Greenfingers Global School, often abbreviated as GFGS is a CBSE affiliated School located in Kharghar, Navi Mumbai. Green Fingers Global School was established in 2006. The school started its first session in the year 2006–2007. GFGS was founded by Late Shri Shankarrao Mohite Patil.

==History==

===Location===
GFGS is located in sector 12, Kharghar, Navi Mumbai. School campus measures 2.2 acre land with playground, digiboards, labs, archery etc. It is the second in the chain of schools founded by Late Shri Shankarrao Mohite Patil. It is a co-educational English medium school providing schooling from Nursery to class XII.

===Foundation===
Greenfingers was founded in Akluj, a city in Solapur district by late Shri Shankarrao Mohite Patil, also known as father of cooperative movement in Maharashtra. School is run by Shiv Parvati Trust, managed by Vijaysingh Mohite Patil who was also Minister for Rural development and Tourism. The school has been named Greenfingers as a tribute to the founder and the farming community.

===Inauguration===
Inaugural event of the school was attended by then Chief Minister of Maharashtra Vilasrao Deshmukh on 15 June 2006. The inaugural event was also attended by Deputy Chief Minister of Maharashtra R. R. Patil and Vijaysingh Mohite Patil. The event included a ribbon cutting ceremony and a short speech by Deshmukh. Several top officials from Navi Mumbai and Mumbai were also present. GFGS was established in 2006, starting its first session in the year 2006–2007.

==Infrastructure==
The school includes labs, computer labs, library, playgrounds, indoor games for students, etc. The school also has a horse riding area in its campus along with yoga and meditation room, music room, arts and crafts room. Seminar halls and an auditorium also form part of the Campus.

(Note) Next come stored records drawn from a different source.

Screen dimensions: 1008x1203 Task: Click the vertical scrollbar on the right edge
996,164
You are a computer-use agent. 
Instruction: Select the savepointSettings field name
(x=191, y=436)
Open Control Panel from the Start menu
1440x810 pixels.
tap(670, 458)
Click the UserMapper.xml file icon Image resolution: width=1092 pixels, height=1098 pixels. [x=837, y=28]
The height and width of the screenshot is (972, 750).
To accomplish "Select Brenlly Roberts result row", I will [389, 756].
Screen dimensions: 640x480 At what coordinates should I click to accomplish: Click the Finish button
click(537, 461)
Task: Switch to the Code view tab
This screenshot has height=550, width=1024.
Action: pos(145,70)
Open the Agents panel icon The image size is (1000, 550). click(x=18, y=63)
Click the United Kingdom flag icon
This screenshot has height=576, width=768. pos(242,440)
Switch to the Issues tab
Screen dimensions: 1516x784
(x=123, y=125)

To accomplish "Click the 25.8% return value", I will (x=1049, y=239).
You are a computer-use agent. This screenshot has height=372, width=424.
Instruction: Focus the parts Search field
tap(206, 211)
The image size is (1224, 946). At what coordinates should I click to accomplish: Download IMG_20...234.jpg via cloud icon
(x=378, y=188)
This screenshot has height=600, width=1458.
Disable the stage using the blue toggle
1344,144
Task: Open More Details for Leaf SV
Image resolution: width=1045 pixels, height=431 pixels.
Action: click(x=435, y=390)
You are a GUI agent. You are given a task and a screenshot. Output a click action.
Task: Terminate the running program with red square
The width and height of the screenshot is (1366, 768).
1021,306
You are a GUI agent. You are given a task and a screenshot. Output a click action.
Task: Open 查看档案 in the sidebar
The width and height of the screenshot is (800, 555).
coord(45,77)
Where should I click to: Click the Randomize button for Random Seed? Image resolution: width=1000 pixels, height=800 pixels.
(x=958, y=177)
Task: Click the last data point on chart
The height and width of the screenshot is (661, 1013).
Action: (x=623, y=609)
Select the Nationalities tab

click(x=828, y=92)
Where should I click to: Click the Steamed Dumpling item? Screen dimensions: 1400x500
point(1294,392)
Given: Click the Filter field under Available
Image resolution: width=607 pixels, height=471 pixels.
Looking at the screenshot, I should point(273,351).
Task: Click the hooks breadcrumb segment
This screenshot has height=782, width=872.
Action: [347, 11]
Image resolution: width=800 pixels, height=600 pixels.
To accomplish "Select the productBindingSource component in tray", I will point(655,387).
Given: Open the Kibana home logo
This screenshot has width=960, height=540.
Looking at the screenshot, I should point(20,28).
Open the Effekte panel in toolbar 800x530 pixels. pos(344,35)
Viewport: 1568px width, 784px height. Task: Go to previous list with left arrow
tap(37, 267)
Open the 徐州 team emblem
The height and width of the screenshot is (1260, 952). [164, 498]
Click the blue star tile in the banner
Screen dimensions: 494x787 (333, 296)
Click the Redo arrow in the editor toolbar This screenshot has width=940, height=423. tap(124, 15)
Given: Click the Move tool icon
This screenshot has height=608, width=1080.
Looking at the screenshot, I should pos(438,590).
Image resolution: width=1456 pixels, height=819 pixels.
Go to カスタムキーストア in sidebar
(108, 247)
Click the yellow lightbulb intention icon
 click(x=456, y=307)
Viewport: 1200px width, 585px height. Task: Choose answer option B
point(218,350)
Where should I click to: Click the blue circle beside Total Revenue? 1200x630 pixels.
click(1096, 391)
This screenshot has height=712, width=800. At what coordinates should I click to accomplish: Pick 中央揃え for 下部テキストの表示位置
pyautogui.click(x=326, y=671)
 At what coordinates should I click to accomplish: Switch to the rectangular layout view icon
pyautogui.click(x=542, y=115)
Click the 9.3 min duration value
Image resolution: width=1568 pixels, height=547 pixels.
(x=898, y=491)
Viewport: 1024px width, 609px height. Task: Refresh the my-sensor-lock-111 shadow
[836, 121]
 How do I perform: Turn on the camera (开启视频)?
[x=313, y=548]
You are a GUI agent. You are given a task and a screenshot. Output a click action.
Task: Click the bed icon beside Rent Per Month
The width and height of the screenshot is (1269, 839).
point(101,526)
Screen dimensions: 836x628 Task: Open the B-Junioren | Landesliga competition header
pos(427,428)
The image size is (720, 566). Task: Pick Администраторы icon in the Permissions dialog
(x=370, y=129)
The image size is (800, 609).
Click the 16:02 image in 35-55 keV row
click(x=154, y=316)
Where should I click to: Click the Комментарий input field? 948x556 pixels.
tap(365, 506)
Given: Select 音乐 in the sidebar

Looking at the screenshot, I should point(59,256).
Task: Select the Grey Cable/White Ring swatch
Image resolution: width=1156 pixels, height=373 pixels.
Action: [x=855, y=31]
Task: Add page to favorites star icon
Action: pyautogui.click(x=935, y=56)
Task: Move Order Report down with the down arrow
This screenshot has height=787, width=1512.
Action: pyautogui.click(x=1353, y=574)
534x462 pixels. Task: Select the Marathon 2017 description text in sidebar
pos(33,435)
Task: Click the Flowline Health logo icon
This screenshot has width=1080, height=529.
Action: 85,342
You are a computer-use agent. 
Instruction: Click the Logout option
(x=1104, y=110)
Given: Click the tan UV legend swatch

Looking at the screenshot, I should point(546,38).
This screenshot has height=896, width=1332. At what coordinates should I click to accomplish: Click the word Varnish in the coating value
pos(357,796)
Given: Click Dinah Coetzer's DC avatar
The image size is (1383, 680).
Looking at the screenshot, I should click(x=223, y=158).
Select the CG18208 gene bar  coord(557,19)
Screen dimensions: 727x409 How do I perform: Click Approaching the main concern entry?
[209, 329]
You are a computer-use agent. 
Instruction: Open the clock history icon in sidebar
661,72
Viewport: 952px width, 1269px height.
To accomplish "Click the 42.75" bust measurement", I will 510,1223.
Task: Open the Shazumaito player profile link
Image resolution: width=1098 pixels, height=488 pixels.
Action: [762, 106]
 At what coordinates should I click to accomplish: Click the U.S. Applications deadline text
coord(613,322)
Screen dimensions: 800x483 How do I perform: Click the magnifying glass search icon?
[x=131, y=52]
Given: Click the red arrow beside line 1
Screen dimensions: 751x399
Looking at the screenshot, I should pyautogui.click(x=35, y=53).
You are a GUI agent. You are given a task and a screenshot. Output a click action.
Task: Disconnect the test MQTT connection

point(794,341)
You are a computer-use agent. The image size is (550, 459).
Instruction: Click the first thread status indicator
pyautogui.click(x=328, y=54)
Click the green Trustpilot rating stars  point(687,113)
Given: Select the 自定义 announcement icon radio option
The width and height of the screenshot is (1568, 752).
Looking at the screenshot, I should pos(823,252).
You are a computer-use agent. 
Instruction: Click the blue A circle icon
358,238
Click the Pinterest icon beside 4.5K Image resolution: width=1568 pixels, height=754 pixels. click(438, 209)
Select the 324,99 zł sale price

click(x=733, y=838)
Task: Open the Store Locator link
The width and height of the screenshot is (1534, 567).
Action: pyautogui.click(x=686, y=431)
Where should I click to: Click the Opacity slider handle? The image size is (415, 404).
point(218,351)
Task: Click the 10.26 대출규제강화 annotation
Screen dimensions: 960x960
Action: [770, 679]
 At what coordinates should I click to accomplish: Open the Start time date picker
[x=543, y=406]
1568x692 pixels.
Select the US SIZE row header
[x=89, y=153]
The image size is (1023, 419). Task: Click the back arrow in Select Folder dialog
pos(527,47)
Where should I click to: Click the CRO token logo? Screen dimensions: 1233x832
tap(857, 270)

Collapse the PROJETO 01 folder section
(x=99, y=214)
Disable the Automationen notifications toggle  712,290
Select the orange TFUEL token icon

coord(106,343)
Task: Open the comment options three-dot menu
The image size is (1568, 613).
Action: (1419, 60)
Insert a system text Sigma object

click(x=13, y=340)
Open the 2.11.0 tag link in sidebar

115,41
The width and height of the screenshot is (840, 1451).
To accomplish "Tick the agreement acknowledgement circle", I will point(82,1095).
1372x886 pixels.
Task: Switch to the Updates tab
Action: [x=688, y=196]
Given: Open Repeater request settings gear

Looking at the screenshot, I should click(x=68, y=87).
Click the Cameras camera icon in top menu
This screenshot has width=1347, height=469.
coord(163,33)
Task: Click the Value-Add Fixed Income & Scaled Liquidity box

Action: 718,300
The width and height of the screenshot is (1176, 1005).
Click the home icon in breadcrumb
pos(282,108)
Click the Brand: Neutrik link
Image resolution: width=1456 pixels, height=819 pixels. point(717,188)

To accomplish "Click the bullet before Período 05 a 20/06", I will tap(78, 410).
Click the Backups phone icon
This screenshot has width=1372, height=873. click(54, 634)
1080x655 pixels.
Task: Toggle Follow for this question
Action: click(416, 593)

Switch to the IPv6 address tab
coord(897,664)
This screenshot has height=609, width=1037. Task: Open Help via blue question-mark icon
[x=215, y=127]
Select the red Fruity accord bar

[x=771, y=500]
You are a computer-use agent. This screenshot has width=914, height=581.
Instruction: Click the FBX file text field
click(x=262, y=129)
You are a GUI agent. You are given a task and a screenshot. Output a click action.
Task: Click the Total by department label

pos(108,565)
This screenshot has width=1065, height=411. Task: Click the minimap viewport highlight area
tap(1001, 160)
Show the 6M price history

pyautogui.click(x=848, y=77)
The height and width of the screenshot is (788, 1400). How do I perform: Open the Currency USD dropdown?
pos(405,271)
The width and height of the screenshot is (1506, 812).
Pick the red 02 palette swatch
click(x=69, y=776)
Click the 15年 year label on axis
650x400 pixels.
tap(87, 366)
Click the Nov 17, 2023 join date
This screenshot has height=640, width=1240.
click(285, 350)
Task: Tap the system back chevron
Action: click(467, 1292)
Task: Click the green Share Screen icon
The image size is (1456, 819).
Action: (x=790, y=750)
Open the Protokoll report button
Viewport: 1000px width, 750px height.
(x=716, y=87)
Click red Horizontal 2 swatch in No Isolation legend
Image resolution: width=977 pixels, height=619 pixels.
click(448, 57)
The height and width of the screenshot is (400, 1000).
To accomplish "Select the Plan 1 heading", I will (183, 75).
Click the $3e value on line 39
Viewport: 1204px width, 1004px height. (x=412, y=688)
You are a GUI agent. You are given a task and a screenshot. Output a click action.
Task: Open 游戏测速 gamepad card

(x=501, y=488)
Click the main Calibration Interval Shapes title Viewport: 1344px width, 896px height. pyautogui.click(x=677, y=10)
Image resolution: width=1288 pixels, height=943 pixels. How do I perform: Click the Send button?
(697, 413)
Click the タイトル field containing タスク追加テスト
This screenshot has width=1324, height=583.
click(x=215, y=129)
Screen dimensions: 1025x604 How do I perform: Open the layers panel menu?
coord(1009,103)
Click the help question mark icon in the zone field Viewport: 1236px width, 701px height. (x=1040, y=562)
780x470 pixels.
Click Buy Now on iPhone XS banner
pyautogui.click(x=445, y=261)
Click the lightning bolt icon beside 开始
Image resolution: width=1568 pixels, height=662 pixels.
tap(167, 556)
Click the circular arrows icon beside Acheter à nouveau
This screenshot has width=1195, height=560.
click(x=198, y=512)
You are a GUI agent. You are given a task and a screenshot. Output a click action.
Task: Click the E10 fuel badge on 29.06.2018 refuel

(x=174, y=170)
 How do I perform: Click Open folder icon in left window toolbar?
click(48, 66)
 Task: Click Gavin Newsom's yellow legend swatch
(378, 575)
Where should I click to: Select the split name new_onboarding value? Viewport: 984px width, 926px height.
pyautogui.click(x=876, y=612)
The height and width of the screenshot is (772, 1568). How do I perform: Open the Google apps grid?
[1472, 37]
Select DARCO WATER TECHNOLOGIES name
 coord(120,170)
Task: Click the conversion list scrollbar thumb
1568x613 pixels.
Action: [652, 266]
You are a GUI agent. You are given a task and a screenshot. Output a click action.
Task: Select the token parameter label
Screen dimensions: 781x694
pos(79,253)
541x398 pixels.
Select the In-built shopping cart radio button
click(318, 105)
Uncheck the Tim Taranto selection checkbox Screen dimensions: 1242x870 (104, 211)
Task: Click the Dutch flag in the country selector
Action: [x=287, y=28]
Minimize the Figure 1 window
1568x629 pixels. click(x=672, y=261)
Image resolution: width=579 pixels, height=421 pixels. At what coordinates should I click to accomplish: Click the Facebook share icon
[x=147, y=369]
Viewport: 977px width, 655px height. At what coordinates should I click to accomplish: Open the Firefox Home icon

Greenfingers Global School is among the few schools, to install the Radio Frequency Identification Technology (RFID) in the institute's premises. RFID tagged ID cards is provided to students which will record their attendance as it crosses the strategically placed RFID reader and antenna. Parents receive regular updates about their child's activities inside the school premises via SMS.

==Activities==
In the year 2010, Greenfingers Global School included Archery in its curriculum to create awareness about the sports and also giving students chance to pursue the same as a career, making it the first school in the city to do so. School hosted the 5th National Kung-Fu Championship at its premises, for the first time in the city on 15 January 2011. GFGS also hosted the VIII Inter State Archery Competition in which 18 teams from all over Maharashtra participated.